Los espacios eclesiales de reunión y su “necesaria” parafernalia
Evidentemente necesitamos espacios de encuentro donde celebrar nuestras actividades comunitarias y nuestro servicios diacónicos. No hay ninguna duda al respecto. Sin embargo el dispendio económico que supone el alquiler, compra o edificación de un espacio cultual y diáconico lleva a muchas comunidades a destinar buena parte del presupuesto a sufragar su gasto. Si a ese dato le añadimos el hecho de que la mayoría de nuestras comunidades evangélicas son pequeñas en número, la cuestión se complica todavía más.
Ha llegado el momento de introducir de nuevo el “principio de las cuatro partes” que nos sugirió Calvino recordando a los antiguos cristianos: El 25% del presupuesto es lo que debiera ser destinado al mantenimiento del espacio cúltico o diacónico, ni más, y si acaso menos. En ese 25% incluiríamos el gasto de alquiler, compra o edificación del lugar físico de reunión y trabajo social. No deberíamos obviar que el 50% del presupuesto, según los antiguos, iría a parar al combate contra la pobreza y la carencia de recursos de los que nos rodean, dentro y fuera de la comunidad cristiana.
Llegado a este punto nos es necesario atender a la pluma del reformador cuando escribe: “Lo que se dedicaba al adorno de los templos, al principio era bien poco. Incluso después que la Iglesia se enriqueció bastante, no se dejó de observar cierta moderación. Sin embargo, todo el dinero que se destinaba a este fin, se depositaba y dedicaba a los pobres, cuando la necesidad lo requería” (IRC, IV,IV,8). A continuación, Calvino, nos narra diferentes casos en los que se vendieron todos los ornamentos litúrgicos para atender a los pobres en sus necesidades. Es más, cita, entre otras, la acción de Cirilo, obispo de Jerusalén, que viendo el sufrimiento de los pobres en un tiempo de hambruna, y considerando su incapacidad económica para socorrerles, vendió todos los vasos y ornamentos sagrados de la Iglesia para paliar el hambre de los excluidos.
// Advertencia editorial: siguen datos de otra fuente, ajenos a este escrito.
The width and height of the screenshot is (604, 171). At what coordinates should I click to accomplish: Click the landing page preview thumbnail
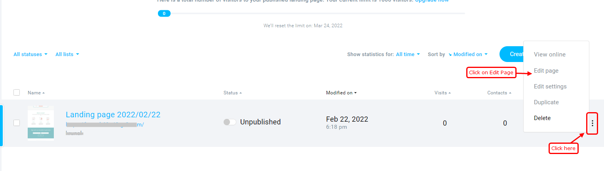[41, 122]
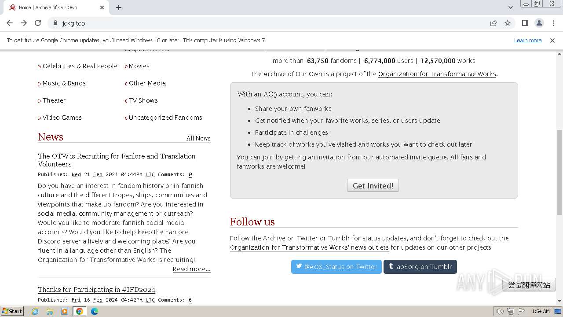This screenshot has width=563, height=317.
Task: Open a new browser tab
Action: tap(119, 7)
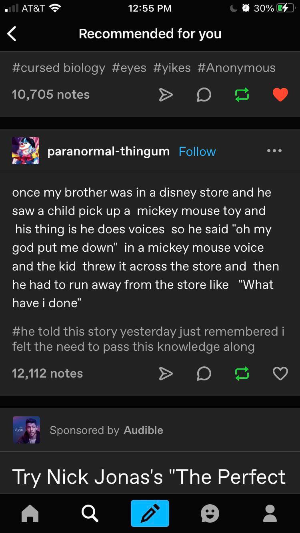Open the Reblog icon on the bottom post

pyautogui.click(x=242, y=374)
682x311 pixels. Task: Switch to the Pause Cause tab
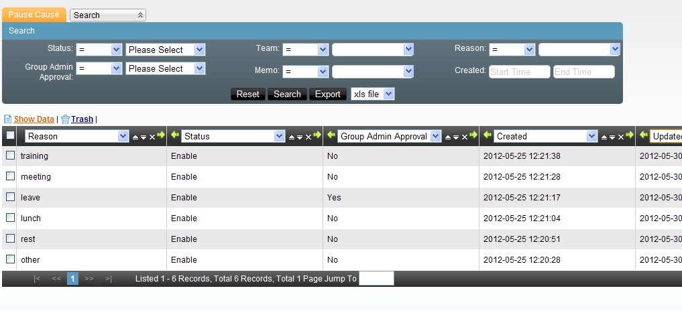[34, 15]
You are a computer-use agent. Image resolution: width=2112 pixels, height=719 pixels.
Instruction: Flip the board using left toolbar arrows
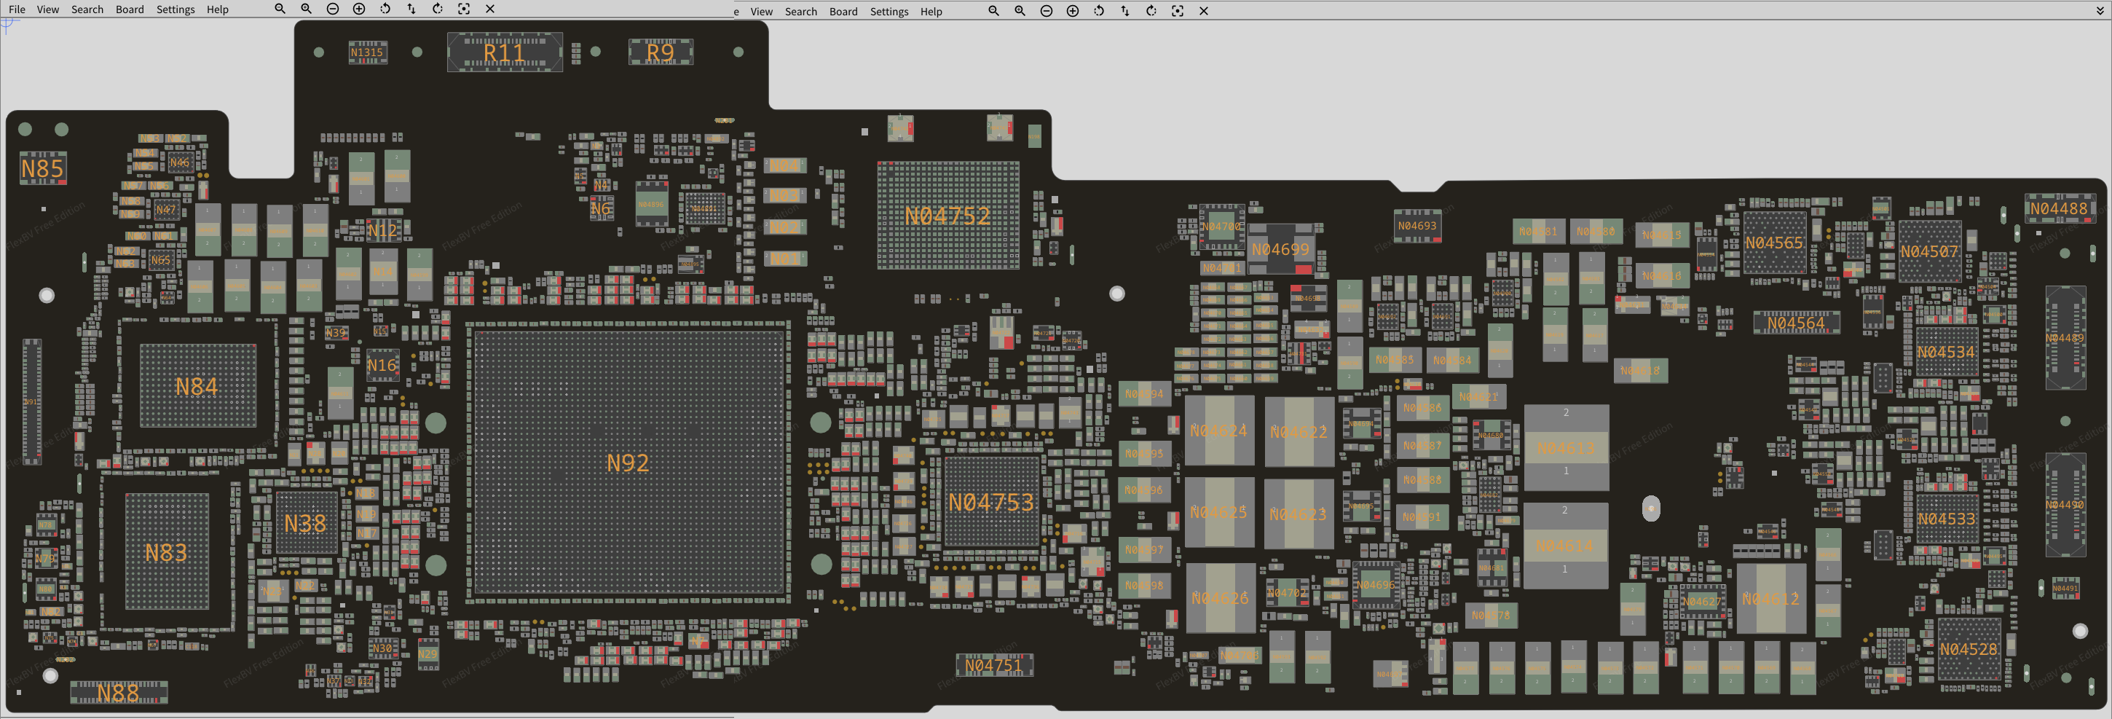412,9
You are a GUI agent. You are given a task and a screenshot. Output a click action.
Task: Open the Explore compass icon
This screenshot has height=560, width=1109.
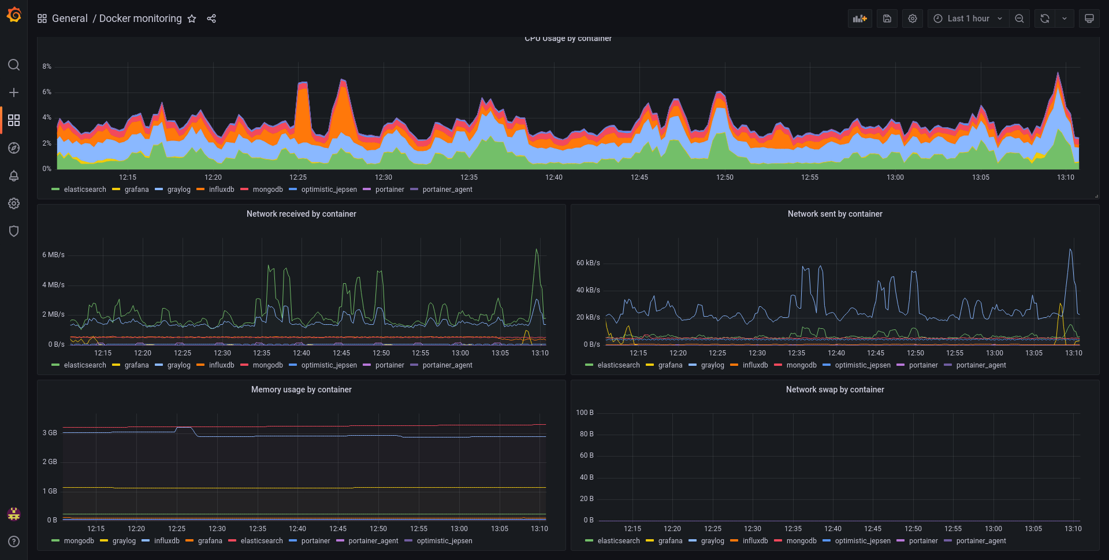pos(14,148)
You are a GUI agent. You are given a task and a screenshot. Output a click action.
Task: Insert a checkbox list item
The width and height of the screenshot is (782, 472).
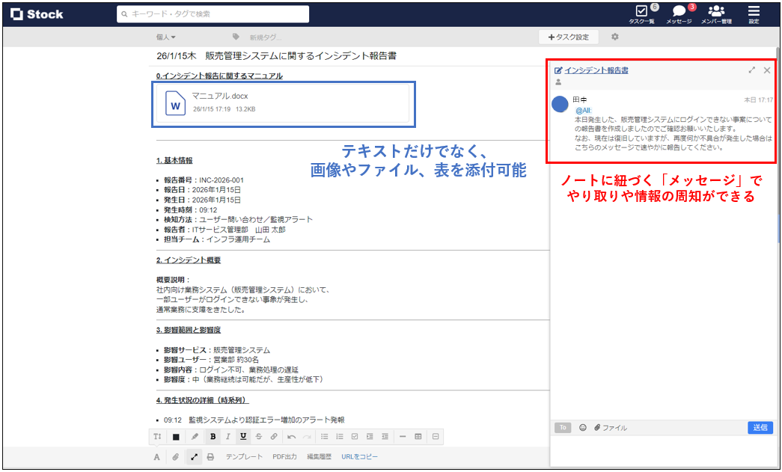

El reformador protestante concluirá, coincidiendo con los antiguos, diciendo que “todo cuanto la Iglesia tiene es para socorrer a los pobres”.
¿Adónde queremos llegar? Muy sencillo: a la luz de lo dicho y recordado hasta aquí, las iglesias debieran optimizar y compartir sus recursos, no para ahorrar, sino para dar (tal vez, devolver) a los empobrecidos lo que en justicia les pertenece: una existencia digna.
Ello implica que las comunidades debieran plantearse, con seriedad evangélica, si mantener cientos de locales de culto para unas decenas de personas responde a una lógica de vida o a una lógica de muerte. Si comprar o construir un vistoso templo responde a una lógica de vida o a una lógica de muerte. A la hora de tomar decisiones al respecto debiéramos utilizar como criterio de actuación la situación de miles y miles de seres humanos que no disponen de lo necesario para construir una existencia digna. No puede ser de otro modo si todavía nos confesamos como seguidores de Jesús de Nazaret, aquel que siendo rico, se hizo pobre para enriquecernos a todos... y no a unos pocos.
Es curioso que sea Juan Calvino, precursor del capitalismo según algunos, el que nos tenga que recordar, muchos siglos después de muerto, que las posesiones y los dineros de las iglesias son patrimonio de los empobrecidos... Todavía nos queda a los cristianos y cristianas del siglo XXI un largo camino que recorrer. Os aseguro que si nos tomáramos en serio el Evangelio y las palabras que de Calvino hemos recordado, toda nuestra vida, a nivel personal y comunitario, experimentaría una auténtica conversión. Una conversión que necesariamente cambiaría radicalmente el rostro de las iglesias tal y como lo conocemos. Y entonces, solamente entonces, el Reino de Dios se haría presente en medio de la historia humana.